Patients and methods
Study design and participants
PIONEER I and II had similar study designs. Each was 36 weeks in duration with two double‐blind periods, i.e. 12‐week Period A and 24‐week Period B (Fig. 1). Patients who lost response or had worsening or absence of improvement in Period B (defined in Fig. 1) were allowed to enter the OLE.
Adults were enrolled if they were anti‐TNF‐α naive, had moderate‐to‐severe disease [total abscess and inflammatory nodule (AN) count of at least three at baseline, and HS lesions in two distinct body areas, one of which was classified as Hurley stage II or III],18 and had an inadequate response to oral antibiotics used to treat HS. Baseline antibiotics (tetracycline class) in stable doses were allowed in PIONEER II. Complete eligibility criteria and ethical standards have been published elsewhere.17
At enrolment, patients were randomized to receive adalimumab 40 mg weekly dosing (ADAew) or matching placebo. Patients treated with adalimumab continuing to Period B were rerandomized at week 12 to ADAew, adalimumab every‐other‐week dosing (ADAeow), or matching placebo (pbo) (1 : 1 : 1 ratio); patients who received placebo were reassigned to ADAew in PIONEER I or remained on placebo in PIONEER II. All patients were assigned in a blinded fashion. Randomization and blinding details have been previously published elsewhere.17
Assessments
This is an integrated (pooled) analysis from Period B of the two PIONEER trials and the initial portion of the OLE that paralleled the 36 weeks of the PIONEER trials. The statistical analysis plan prespecified the primary end point as achievement of HS Clinical Response (HiSCR) at week 36; assessed by nonresponder imputation (missing or early transfer to OLE were imputed as nonresponders). HiSCR was defined as at least a 50% reduction from baseline in total AN count, with no increase in abscess or draining‐fistula counts; this represents clinically meaningful lesion changes and has been previously described.17, 19, 20
Statistical analysis
The primary population for the integrated analysis of efficacy was the intention‐to‐treat population (ITT). In Period A, this included all patients randomized at week 0, and in Period B, all patients who received ADAew in Period A and were rerandomized to Period B (Fig. 2). Randomization in Period B was stratified based on patients’ HiSCR status at the end of Period A (week 12) and baseline Hurley stage. Treatment groups in Period B were categorized according to the dose received in Periods A and B (ADAew/ew, ADAew/eow, ADAew/pbo).
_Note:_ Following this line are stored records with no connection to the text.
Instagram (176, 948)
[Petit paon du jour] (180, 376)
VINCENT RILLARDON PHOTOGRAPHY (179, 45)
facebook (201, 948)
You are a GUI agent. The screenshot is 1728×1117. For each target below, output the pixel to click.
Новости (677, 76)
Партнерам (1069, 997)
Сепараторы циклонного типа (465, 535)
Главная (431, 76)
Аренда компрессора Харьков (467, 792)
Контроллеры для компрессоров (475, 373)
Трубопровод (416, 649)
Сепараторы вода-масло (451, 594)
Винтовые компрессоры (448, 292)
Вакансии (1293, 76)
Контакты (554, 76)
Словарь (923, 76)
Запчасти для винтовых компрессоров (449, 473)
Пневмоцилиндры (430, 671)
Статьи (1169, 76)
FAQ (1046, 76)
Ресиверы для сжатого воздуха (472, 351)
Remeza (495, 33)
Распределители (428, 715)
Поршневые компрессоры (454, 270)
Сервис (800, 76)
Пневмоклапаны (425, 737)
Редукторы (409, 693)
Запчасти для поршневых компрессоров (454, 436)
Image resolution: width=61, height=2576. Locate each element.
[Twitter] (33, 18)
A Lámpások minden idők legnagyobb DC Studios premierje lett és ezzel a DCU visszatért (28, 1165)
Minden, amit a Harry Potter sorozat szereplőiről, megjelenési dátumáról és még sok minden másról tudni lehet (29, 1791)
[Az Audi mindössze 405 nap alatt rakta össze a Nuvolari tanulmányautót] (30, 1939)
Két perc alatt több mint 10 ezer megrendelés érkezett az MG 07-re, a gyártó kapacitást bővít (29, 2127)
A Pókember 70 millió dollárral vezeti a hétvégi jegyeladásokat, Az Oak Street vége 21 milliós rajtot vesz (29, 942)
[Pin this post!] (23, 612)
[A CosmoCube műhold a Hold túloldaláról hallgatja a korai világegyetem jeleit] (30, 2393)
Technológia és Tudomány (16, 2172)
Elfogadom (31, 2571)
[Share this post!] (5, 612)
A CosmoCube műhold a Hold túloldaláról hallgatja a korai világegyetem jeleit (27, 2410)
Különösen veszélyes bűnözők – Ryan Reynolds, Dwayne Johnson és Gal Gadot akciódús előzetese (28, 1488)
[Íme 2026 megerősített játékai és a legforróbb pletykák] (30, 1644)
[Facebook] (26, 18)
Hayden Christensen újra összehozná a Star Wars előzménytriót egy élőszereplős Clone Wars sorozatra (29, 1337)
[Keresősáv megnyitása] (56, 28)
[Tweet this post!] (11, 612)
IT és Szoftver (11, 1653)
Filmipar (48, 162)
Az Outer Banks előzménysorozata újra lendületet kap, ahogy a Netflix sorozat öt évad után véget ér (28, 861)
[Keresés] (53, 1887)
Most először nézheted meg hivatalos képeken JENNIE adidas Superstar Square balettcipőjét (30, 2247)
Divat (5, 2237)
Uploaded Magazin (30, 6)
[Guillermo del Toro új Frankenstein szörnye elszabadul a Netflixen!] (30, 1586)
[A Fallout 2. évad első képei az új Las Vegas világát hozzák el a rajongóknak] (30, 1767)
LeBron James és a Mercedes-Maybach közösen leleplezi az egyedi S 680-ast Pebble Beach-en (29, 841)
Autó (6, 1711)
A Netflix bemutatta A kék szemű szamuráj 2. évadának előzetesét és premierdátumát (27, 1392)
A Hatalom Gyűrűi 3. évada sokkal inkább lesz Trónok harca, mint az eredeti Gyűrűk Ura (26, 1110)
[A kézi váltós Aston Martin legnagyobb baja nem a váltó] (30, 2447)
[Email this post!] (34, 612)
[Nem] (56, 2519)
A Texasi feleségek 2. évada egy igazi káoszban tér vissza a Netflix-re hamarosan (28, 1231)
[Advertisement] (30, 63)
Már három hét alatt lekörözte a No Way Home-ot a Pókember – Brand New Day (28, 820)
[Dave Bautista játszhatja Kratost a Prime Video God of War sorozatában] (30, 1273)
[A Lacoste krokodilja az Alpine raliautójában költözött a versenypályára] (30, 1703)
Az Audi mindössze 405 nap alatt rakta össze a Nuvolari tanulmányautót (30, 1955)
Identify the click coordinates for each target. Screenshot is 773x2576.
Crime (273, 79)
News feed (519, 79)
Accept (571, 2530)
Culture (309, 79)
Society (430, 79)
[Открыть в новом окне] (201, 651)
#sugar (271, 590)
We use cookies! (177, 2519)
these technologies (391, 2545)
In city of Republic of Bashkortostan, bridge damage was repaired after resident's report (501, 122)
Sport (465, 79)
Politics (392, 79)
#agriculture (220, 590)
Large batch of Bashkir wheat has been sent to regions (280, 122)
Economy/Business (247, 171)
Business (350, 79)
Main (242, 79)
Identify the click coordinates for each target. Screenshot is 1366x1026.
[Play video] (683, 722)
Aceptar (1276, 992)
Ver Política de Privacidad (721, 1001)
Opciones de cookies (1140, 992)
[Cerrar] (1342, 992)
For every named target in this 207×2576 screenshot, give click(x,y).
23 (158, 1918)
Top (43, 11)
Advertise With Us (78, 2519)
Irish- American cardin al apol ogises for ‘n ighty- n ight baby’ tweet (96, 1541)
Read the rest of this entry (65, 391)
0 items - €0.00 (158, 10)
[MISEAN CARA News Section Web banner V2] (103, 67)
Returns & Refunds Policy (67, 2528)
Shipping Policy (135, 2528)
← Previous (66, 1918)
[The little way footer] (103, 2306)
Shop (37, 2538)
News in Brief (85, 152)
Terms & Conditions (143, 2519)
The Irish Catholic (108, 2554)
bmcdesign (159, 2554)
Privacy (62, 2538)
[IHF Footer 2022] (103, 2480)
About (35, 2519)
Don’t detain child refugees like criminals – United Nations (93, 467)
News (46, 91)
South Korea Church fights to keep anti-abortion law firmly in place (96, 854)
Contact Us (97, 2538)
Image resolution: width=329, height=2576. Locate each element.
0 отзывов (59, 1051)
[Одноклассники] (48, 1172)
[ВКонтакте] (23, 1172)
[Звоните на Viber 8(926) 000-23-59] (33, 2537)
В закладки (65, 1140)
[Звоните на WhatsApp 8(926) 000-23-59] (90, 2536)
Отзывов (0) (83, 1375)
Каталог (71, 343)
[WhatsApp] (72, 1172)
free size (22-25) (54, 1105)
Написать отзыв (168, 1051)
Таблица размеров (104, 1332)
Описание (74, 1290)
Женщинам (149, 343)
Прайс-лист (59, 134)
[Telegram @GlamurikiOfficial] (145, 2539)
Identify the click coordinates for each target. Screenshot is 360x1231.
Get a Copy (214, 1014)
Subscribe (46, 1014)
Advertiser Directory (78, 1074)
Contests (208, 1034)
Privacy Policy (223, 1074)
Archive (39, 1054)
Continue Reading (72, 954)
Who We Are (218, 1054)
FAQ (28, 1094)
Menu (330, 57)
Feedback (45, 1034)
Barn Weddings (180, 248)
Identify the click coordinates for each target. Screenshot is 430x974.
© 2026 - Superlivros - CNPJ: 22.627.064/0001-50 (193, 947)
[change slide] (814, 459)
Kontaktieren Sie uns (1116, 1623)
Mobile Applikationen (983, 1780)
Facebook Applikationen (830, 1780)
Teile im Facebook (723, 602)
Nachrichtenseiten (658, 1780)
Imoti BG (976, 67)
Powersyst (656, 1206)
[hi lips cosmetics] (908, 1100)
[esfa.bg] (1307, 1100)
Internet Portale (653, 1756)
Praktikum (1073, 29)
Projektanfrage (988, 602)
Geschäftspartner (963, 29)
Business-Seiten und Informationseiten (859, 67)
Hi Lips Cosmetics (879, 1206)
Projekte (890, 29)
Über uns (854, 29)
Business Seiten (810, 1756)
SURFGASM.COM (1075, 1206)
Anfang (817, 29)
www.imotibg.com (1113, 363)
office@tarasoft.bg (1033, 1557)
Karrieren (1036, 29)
Period‐B efficacy analysis subpopulations (Fig. 2) included (i) patients who achieved HiSCR at week 12 (week‐12 HiSCR responders); (ii) patients who did not achieve HiSCR at week 12 (week‐12 HiSCR nonresponders); and (iii) patients who received continuous ADAew dosing during both periods (all‐ADAew population). HiSCR up to week 36 was also evaluated for patients who transferred early to the OLE.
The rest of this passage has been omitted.